(Dataset entries)
[Start of section]

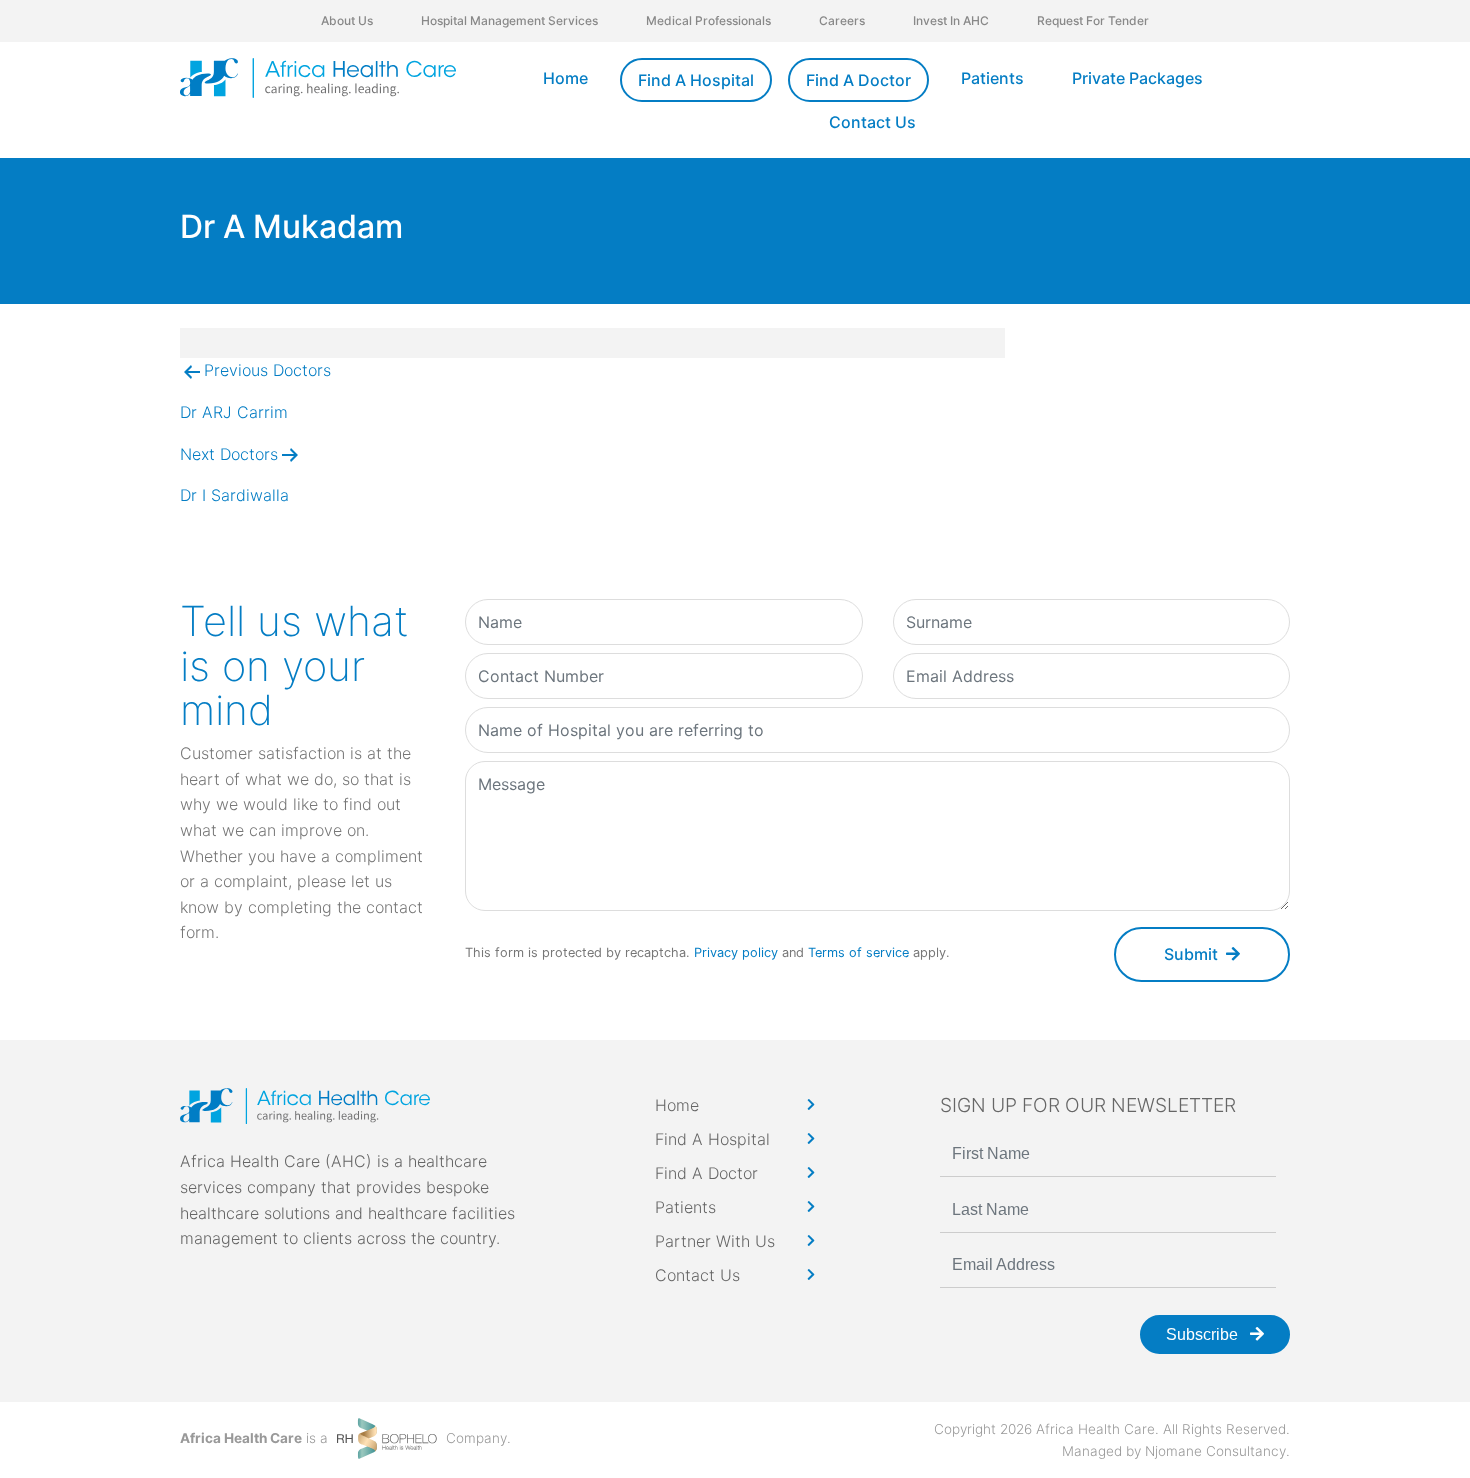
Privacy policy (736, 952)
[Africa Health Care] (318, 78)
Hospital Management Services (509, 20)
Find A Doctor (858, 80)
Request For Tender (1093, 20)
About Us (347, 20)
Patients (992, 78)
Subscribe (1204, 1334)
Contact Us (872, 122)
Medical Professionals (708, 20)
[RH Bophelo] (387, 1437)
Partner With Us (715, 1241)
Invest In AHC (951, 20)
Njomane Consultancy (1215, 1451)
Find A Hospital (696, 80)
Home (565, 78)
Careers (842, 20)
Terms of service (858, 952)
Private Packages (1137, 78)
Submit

[End of section]

• _Work task_
All lines of the data that hold "Hospital" need to be copied.

• _Response below_
Hospital Management Services (509, 20)
Find A Hospital (696, 80)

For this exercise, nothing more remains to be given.